[Items listed in a dataset]
********************
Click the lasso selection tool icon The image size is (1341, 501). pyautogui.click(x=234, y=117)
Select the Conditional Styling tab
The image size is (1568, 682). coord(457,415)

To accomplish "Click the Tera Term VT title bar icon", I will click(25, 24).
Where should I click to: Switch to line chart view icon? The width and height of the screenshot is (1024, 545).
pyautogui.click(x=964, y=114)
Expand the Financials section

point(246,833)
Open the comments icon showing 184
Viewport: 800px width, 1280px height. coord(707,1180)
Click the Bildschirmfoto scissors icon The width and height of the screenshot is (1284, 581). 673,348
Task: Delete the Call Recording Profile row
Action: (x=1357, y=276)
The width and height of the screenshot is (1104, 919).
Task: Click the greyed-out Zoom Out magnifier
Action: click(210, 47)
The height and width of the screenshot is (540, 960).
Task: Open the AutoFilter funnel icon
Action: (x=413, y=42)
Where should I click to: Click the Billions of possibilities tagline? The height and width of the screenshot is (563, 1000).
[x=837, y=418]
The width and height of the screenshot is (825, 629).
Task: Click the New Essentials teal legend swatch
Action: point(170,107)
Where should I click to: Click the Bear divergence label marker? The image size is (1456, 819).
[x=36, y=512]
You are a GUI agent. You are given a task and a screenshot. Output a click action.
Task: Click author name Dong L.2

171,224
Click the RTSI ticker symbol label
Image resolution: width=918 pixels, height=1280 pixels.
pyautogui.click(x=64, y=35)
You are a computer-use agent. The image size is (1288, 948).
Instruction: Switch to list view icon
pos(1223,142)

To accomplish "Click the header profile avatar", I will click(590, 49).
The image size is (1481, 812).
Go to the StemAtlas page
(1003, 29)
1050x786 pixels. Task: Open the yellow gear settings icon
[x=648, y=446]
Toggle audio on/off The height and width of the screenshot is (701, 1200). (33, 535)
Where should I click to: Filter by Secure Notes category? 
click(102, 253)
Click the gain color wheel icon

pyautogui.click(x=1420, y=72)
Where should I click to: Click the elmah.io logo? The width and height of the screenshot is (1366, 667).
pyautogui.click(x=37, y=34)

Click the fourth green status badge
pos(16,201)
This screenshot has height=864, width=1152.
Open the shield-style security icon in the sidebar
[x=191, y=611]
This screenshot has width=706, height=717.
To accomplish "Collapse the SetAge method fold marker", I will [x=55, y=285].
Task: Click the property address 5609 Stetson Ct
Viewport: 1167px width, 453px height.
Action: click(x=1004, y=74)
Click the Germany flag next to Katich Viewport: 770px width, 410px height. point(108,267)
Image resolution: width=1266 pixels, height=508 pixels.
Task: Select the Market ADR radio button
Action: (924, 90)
********************
## Your goal
Find the line that contains "Click the fourth green status badge". Copy it and every line after it to the end of the records, exactly, and nothing more.

## The answer
Click the fourth green status badge
pos(16,201)
This screenshot has height=864, width=1152.
Open the shield-style security icon in the sidebar
[x=191, y=611]
This screenshot has width=706, height=717.
To accomplish "Collapse the SetAge method fold marker", I will [x=55, y=285].
Task: Click the property address 5609 Stetson Ct
Viewport: 1167px width, 453px height.
Action: click(x=1004, y=74)
Click the Germany flag next to Katich Viewport: 770px width, 410px height. point(108,267)
Image resolution: width=1266 pixels, height=508 pixels.
Task: Select the Market ADR radio button
Action: (924, 90)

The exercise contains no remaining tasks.